Metal organic frameworks (MOFs) are a class of porous materials characterized by robust linkages between organic ligands and metal ions. Metal–organic frameworks (MOFs) exhibit significant characteristics such as high porosity, extensive surface area, and exceptional chemical stability, provided the constituent components are meticulously selected. A metal–organic framework (MOF) containing lead and ligands derived from 4-aminobenzoic acid and 2-carboxybenzaldehyde has been synthesized using the sonochemical methodology. The crystals produced were subjected to various analytical techniques such as Fourier-transform infrared spectroscopy (FT-IR), Powder X-ray diffraction (PXRD), scanning electron microscopy (SEM), energy dispersive X-ray (EDX), Brunauer–Emmett–Teller (BET), and thermal analysis.
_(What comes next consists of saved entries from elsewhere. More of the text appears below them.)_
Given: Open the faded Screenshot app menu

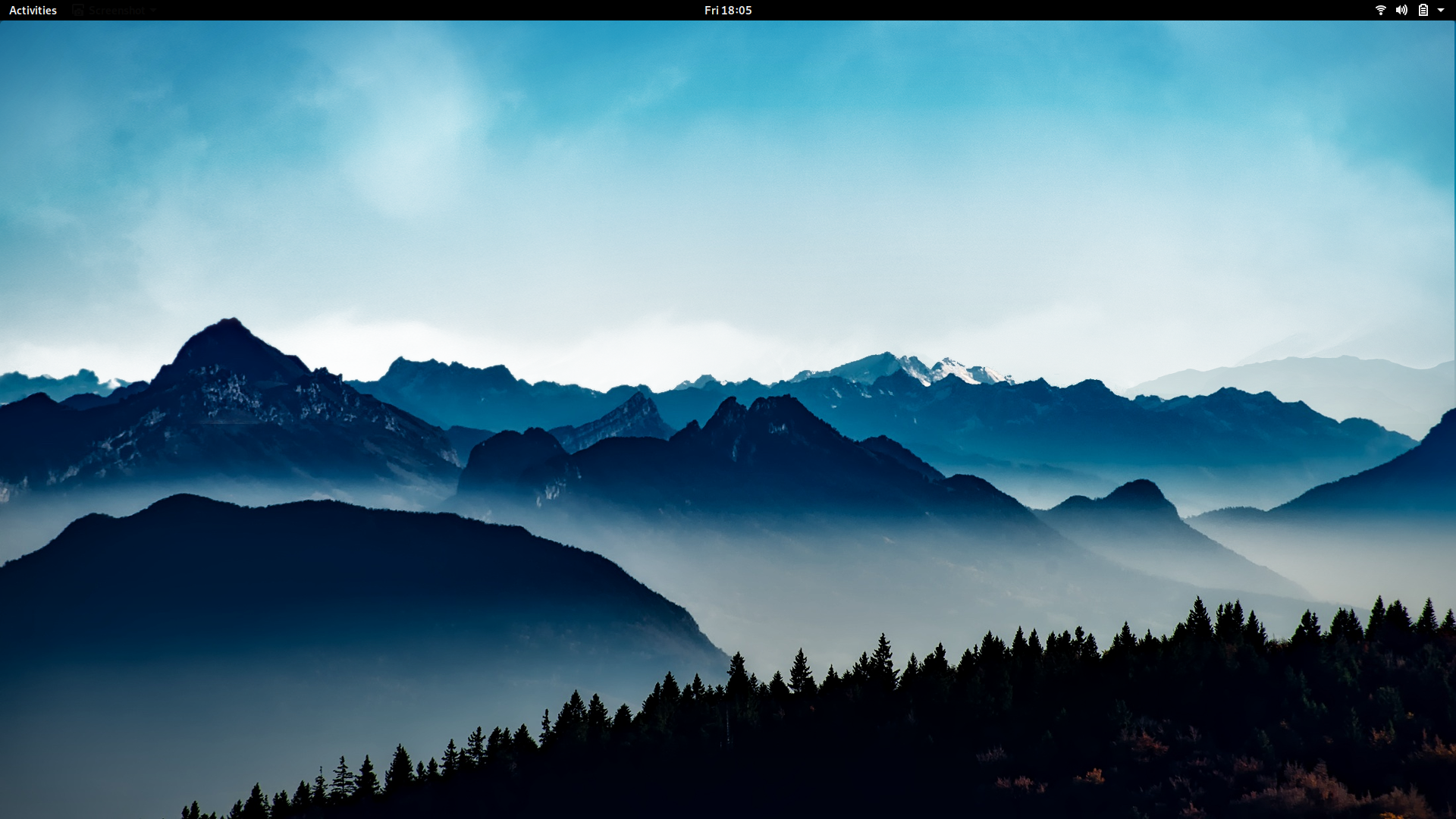Looking at the screenshot, I should point(115,10).
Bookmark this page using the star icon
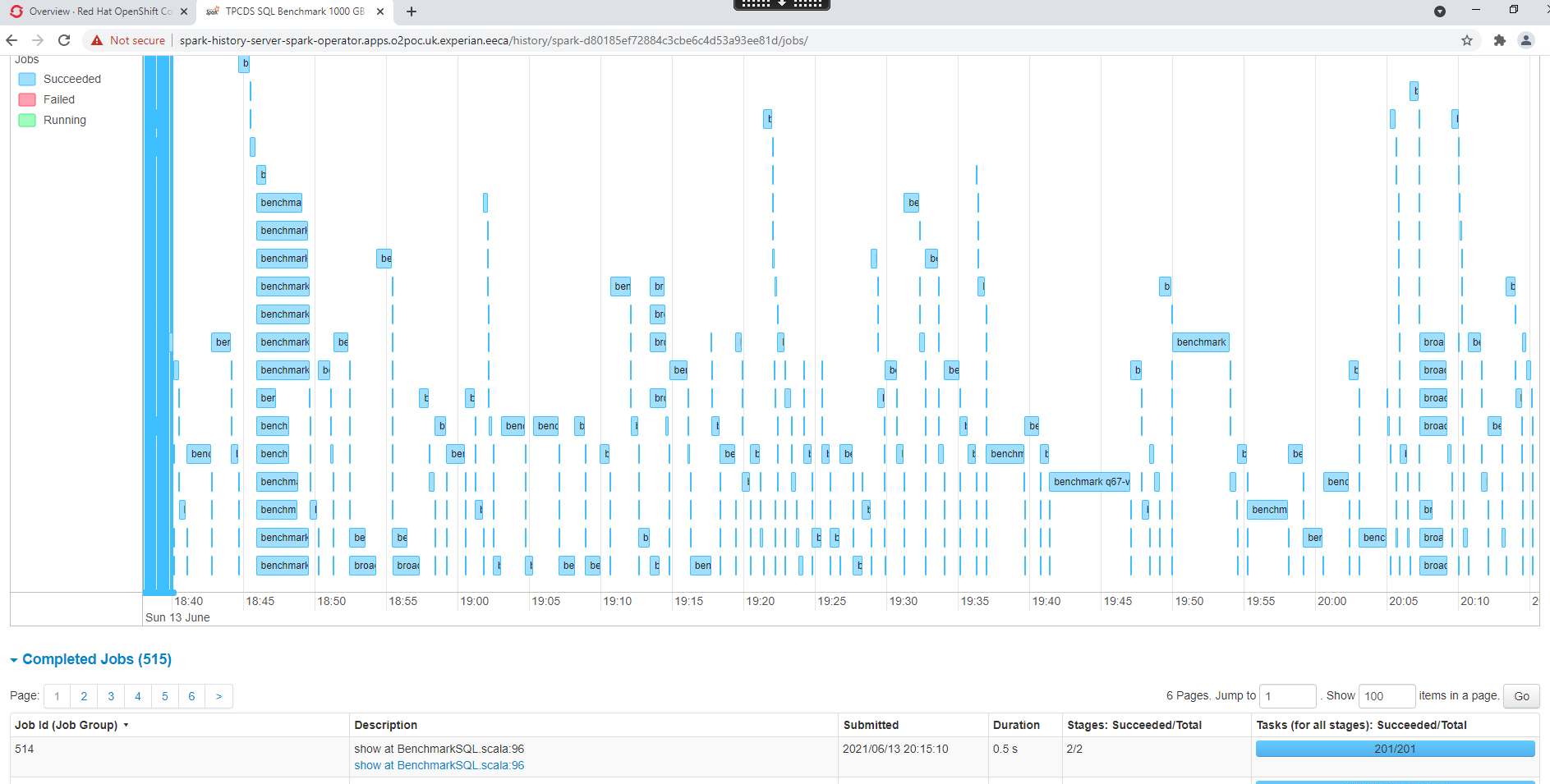Screen dimensions: 1550x784 pos(1467,39)
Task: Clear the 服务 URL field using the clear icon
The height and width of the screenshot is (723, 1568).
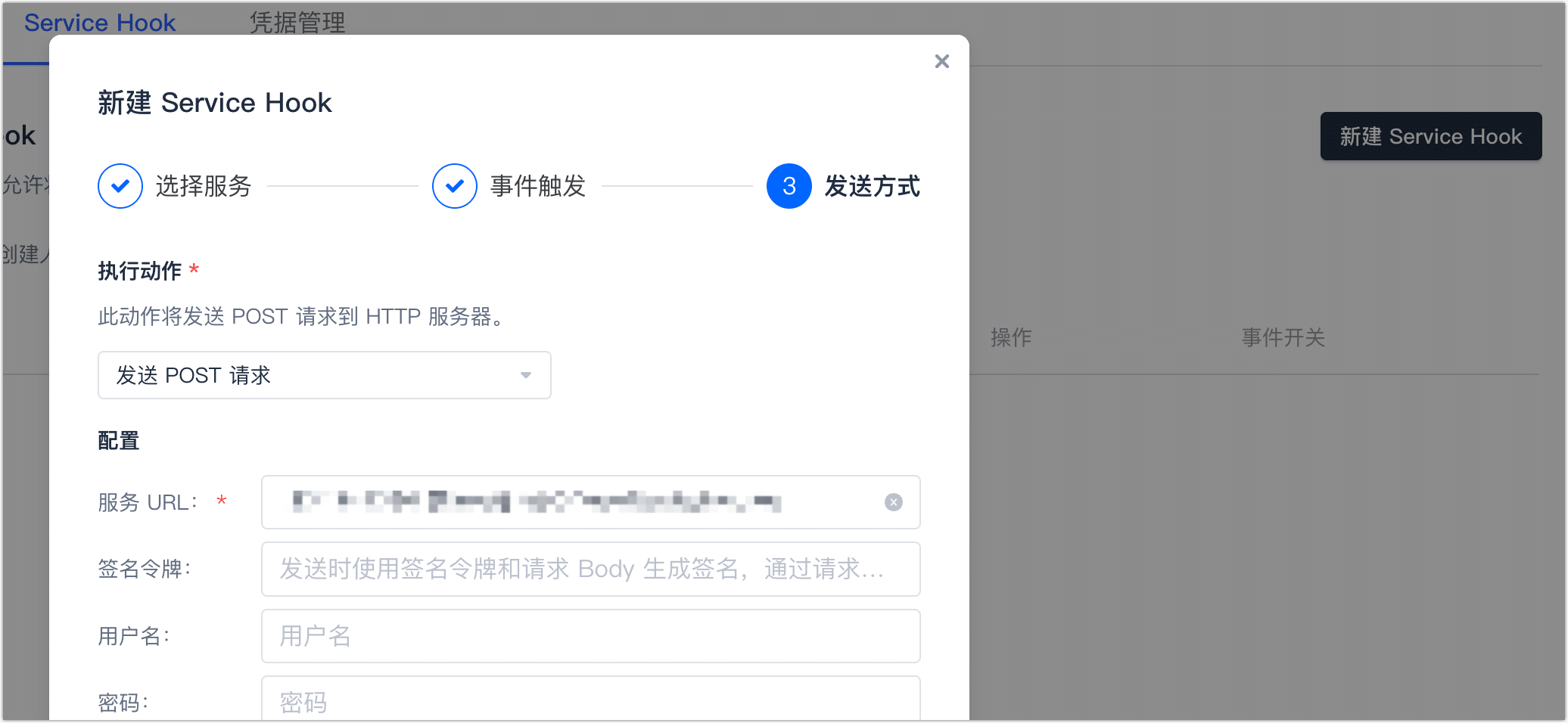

The BET analysis yielded results indicating a surface area was found to be 1304.27 m2 g−1. The total pore volume was estimated as 2.13 cm3 g−1 with an average pore size of 4.61 nm., rendering them highly advantageous for a diverse range of practical applications. The activity of the modified Pb-MOF electrode was employed toward water-splitting applications. The electrode reached the current density of 50 mA cm−2 at an overpotential of − 0.6 V (vs. RHE) for hydrogen evolution, and 50 mA cm−2 at an overpotential of 1.7 V (vs. RHE) for oxygen evolution.